Published June 1, 1999

Although he acknowledged that competition is a very effective way of improving the quality of higher education, Chicago Mayor Richard M. Daley turned aside a query about using vouchers to pressure public elementary and secondary schools to improve, saying the important thing was to focus on improving learning in the system.

Daley was responding to reporters’ questions after delivering the keynote address at a national education conference in Chicago, where he said that providing children with a quality education was the most important responsibility facing the nation.

“The economic future and property tax base of our cities are directly linked to the quality of our education systems,” Daley declared, noting that businesses and families alike were paying very close attention to the progress–or decline–of school systems in their communities.

“All of the companies in your cities and regions are making business decisions today based on the quality of the workforce they’ll need tomorrow,” he told more than 500 education professionals from across the country who attended the April 28-30 conference, “Getting It Done: Meeting the Challenges of Education in America.”

“Depending on the size of your city, there are hundreds, or thousands, or tens of thousands of families with young children–not yet in school–asking themselves whether to stay or move to another community,” Daley warned. Parents today want schools to provide an education that will give their children the opportunity to succeed in a world where “even manufacturing and construction jobs demand a quality education.”

Daley gave credit to the “outstanding job” done by Chicago School Board President Gary Chico and CEO Paul Vallas for finally moving the city’s public schools forward “after years of [the system] failing our children.” While urging those in attendance to embrace the challenge of school reform and to appoint the best people available to achieve success, he warned that Chicago-style reform might not be appropriate for everyone.

“Education is a local issue,” he stressed, “and a one-size-fits-all approach is doomed to fail.”
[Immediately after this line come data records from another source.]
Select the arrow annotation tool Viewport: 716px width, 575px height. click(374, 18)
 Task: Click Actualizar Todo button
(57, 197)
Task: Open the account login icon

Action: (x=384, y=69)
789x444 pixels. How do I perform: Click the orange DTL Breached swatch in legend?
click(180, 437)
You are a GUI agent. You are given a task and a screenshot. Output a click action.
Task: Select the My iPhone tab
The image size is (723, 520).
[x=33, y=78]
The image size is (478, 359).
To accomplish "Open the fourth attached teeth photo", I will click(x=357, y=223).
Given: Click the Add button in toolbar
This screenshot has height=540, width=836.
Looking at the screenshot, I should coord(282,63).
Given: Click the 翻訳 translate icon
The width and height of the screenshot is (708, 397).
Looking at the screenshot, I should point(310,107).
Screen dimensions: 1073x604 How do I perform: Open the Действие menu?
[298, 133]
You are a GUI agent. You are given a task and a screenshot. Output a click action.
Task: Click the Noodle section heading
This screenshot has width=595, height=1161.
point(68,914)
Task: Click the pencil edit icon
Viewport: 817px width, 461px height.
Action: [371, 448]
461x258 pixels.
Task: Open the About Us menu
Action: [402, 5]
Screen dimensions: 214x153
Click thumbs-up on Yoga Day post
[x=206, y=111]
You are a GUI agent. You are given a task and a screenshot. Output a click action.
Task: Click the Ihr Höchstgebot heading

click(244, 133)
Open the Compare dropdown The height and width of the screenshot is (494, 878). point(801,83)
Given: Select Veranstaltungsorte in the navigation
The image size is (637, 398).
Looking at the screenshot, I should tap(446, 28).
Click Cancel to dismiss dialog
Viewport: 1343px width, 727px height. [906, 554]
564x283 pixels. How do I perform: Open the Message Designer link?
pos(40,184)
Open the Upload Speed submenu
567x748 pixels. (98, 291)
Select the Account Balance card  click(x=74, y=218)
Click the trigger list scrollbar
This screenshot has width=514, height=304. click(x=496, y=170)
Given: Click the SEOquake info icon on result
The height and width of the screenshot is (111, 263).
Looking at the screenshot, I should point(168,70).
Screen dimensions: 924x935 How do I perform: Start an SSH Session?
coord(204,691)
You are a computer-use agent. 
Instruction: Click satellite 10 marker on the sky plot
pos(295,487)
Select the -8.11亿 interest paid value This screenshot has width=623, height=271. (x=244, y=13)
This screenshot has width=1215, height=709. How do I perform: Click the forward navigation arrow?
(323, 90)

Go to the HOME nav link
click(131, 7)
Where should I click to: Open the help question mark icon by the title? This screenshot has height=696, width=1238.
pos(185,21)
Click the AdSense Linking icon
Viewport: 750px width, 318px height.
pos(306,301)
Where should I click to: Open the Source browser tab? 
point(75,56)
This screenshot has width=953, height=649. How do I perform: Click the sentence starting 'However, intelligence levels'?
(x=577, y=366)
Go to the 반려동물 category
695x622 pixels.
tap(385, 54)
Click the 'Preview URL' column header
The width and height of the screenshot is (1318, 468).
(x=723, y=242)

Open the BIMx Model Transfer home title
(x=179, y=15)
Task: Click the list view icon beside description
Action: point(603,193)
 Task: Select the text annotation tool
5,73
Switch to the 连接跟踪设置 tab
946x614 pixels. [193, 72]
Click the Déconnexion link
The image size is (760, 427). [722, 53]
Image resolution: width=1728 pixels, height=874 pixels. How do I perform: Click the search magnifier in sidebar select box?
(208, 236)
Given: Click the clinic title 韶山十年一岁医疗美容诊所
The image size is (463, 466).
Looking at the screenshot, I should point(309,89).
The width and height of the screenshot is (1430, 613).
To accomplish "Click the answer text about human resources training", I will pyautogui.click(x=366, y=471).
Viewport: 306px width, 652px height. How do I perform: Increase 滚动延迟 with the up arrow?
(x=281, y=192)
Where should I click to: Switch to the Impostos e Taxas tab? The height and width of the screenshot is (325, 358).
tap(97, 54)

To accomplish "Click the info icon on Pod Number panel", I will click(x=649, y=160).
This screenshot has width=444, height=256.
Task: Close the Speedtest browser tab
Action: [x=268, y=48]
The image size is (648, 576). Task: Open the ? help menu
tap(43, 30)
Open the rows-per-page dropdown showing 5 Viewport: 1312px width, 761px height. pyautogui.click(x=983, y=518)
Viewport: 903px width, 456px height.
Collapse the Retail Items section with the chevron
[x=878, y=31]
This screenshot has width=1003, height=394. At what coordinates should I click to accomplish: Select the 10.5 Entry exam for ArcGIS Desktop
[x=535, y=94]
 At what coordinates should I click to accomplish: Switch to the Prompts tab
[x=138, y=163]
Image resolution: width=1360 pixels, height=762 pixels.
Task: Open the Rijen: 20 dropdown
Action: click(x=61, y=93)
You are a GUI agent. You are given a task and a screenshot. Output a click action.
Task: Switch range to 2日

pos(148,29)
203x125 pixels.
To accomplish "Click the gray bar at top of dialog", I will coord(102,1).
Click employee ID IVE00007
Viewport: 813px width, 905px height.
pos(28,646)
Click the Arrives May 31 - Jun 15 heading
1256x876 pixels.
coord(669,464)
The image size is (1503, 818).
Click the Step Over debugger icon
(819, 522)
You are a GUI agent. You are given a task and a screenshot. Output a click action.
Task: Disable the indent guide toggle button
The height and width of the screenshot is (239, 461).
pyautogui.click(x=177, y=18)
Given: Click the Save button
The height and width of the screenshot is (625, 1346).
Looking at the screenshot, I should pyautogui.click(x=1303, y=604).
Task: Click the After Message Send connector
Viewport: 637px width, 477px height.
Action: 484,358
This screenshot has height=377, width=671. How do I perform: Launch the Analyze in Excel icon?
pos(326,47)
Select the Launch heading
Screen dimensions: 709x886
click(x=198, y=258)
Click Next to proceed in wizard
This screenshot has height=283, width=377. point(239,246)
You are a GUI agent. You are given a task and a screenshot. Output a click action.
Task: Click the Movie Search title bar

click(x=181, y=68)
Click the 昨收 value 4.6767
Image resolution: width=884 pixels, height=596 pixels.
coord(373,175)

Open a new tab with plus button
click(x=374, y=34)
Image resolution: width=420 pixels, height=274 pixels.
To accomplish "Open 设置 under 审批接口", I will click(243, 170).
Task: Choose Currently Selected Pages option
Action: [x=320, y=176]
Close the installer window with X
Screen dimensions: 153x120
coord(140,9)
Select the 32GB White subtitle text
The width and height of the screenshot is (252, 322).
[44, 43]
Among the initiatives that have worked for Chicago, Daley detailed the following:

  • Appoint the best people to run the public school system.
  • Get the school finances in order and redirect the mission of the bureaucracy.
  • Create a better environment for learning with a back-to-basics curriculum.
  • End social promotions, which were doing “the greatest disservice to our children by cheating their future.”
  • Extend the school day and institute summer catch-up programs.
  • Make schools safer, with random metal detector operations and in-school police patrol units.

Beyond current efforts to expand pre-school programs and physically rebuild the city’s schools, Daley’s next major reform effort is focused on teachers. His plan involves recruiting the best and brightest new young teachers, providing opportunities for existing teachers to excel, and using alternate certification to attract qualified professionals to teach in fields where there are currently shortages, such as mathematics and the sciences.